Stevens makes rare visit
Says funding may become harder to get
By Jesse Keane
The Tundra Drums
(published Oct. 26, 2006)
U.S. Sen. Ted Stevens made a visit to Western Alaska last week, passing through Bethel on Oct. 16.
While in Bethel, he visited a number of facilities and addressed the Bethel City Council. He said he had just come from visiting Alaska's National Guardsmen training in Mississippi.
At the council meeting, he said he believed improvements to the Bethel hospital would be a high priority.
"I think we do have a very serious question about updating this hospital," he said.
He spoke to a number of issues facing the region.

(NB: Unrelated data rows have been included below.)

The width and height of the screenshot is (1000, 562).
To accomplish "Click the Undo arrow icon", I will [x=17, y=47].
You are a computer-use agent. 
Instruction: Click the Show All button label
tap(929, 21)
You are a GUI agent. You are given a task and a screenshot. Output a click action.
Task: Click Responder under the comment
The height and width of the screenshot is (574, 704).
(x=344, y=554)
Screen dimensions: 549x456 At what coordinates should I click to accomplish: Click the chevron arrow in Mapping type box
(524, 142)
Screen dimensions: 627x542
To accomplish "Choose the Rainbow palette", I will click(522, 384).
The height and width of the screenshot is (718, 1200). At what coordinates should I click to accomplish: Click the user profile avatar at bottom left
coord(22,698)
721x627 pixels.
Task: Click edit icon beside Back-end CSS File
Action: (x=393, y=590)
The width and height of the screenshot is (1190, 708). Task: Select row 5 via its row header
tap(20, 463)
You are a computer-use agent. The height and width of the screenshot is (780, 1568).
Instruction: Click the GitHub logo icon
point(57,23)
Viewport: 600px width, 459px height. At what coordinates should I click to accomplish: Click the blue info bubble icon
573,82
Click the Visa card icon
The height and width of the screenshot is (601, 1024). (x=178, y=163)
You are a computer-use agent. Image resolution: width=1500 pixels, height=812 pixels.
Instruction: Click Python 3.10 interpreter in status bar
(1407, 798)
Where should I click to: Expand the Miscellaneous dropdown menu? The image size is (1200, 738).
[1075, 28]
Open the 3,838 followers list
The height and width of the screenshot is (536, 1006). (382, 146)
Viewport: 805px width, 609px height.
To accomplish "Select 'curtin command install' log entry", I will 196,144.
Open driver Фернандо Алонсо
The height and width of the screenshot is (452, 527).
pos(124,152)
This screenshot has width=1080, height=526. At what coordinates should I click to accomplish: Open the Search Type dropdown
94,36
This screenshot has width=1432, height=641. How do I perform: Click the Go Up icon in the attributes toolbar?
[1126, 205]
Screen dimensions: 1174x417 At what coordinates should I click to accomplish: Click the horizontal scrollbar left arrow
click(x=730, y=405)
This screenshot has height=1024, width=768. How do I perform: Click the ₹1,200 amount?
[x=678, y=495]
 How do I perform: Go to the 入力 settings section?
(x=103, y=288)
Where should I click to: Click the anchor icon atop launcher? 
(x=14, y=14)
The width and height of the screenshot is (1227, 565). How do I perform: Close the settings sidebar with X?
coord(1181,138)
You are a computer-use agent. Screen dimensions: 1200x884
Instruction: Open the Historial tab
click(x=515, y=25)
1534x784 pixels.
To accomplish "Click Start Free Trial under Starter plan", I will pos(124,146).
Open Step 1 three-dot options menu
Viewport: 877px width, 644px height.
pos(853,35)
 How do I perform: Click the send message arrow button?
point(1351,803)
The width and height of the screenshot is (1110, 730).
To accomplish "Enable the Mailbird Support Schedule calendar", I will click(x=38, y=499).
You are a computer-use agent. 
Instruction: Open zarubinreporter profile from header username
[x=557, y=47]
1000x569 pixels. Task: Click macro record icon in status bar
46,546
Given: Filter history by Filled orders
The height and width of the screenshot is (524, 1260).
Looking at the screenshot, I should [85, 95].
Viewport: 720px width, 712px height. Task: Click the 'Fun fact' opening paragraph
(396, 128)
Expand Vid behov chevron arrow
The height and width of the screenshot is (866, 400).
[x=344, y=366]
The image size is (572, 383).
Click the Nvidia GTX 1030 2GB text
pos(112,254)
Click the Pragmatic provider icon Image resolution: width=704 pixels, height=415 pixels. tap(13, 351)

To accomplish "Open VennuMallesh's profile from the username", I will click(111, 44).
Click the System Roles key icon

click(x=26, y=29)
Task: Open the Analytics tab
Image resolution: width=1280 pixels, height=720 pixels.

He said he believed that in the coming years, it may get harder to receive federal funding for some projects.
"The difficulty is getting increasing money for Alaska when you don't have an increase in local effort," he said.
Earmarks to Alaska were coming under closer scrutiny by other members, he said, and communities will need to participate more with local and state matches to cover new grants coming in.
"Our use of that money is being seriously questioned," he said, citing the controversy over the so-called "bridge to nowhere" as an example.
This issue could play out specifically in the Delta if communities fail to properly maintain new facilities that have been built for them.
"I think that's a local responsibility," he said. "Once they fail or freeze up, they're gone."
Stevens reported that he and others in Washington were looking closely at problems facing the No Child Left Behind Act in rural areas. But he defended the program from some of its critics.
"Some people criticize NCLB," he said. "But it is having an effect. We are discussing some of the problems."
He said he believed the tele-educaction programs used in much of rural Alaska showed some of the best promise toward achieving the standards of the act.
"You're way ahead of the country in terms of using technology for education needs," he said. "Our tele-education programs, I think, are the best in the country."
Stevens followed his Bethel stop with a visit to the site of the proposed Donlin Creek Gold Mine.
Regarding the mine, Stevens said he was withholding judgment on the project until he could see it for himself. But he said he thought it was a very different project from the controversial Pebble Mine in Bristol Bay.
Stevens had recently surprised many people over the summer by coming out against that mining project.
"Donlin Creek is not as massive an undertaking as Pebble," he said.